:: CONSIGNE ::
Reprenez le texte sur le secteur manufacturier de « Ainsi, les manufacturiers » jusqu'à « que les compétences). » inclus, en changeant « productivité » en « efficacité ».

:: EXTRAIT PRÉSENTÉ ::
Ainsi, les manufacturiers sont fortement exposés à la concurrence internationale et se doivent d’être très compétitifs, surtout dans un contexte où les chaines d’approvisionnement mondiales sont fragiles. Cette compétitivité passe notamment par une productivité accrue et un accès à la main-d’œuvre en nombre suffisant et en qualité (tant en ce qui concerne les connaissances que les compétences).

De plus, l’intégration de facteurs en matière d’ESG (environnement, société et gouvernance) pour les entreprises manufacturières pourrait générer des occasions d’affaires intéressantes qu’il faudra savoir saisir rapidement.

Si nous souhaitons, au Québec, fabriquer davantage de produits ici, si nous souhaitons augmenter notre empreinte manufacturière, il faudra bien accompagner nos manufacturiers dans les défis auxquels ils doivent faire face pour demeurer compétitif et diminuer la pression.

:: BLOC DE DONNÉES ::
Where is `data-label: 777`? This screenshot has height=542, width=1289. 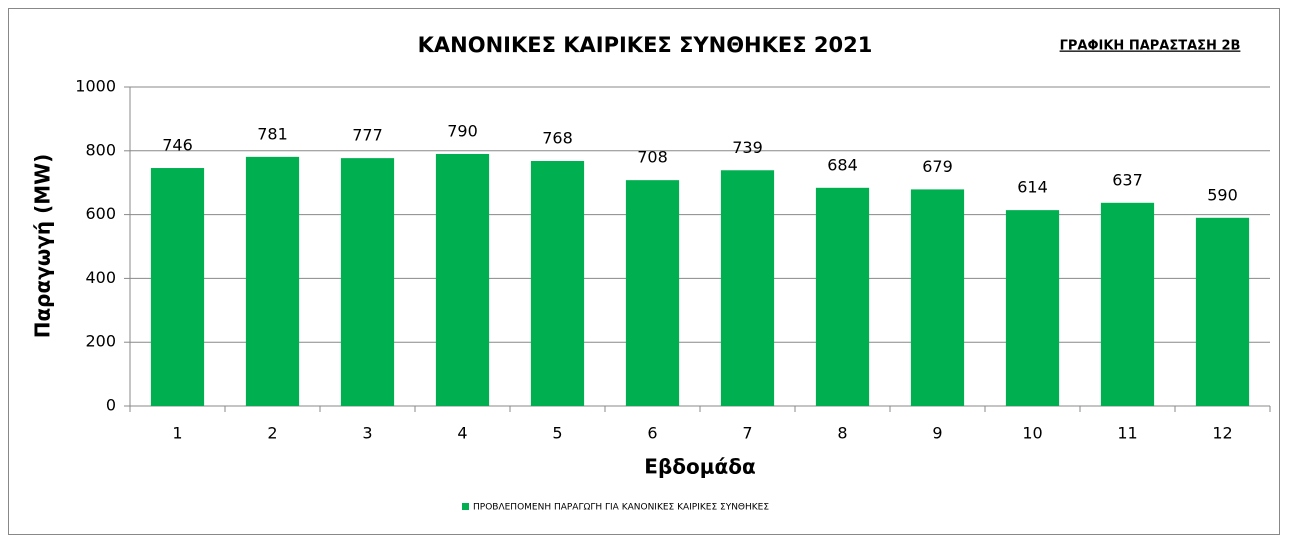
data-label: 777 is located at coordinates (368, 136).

:: RÉPONSE ::
Ainsi, les manufacturiers sont fortement exposés à la concurrence internationale et se doivent d’être très compétitifs, surtout dans un contexte où les chaines d’approvisionnement mondiales sont fragiles. Cette compétitivité passe notamment par une efficacité accrue et un accès à la main-d’œuvre en nombre suffisant et en qualité (tant en ce qui concerne les connaissances que les compétences).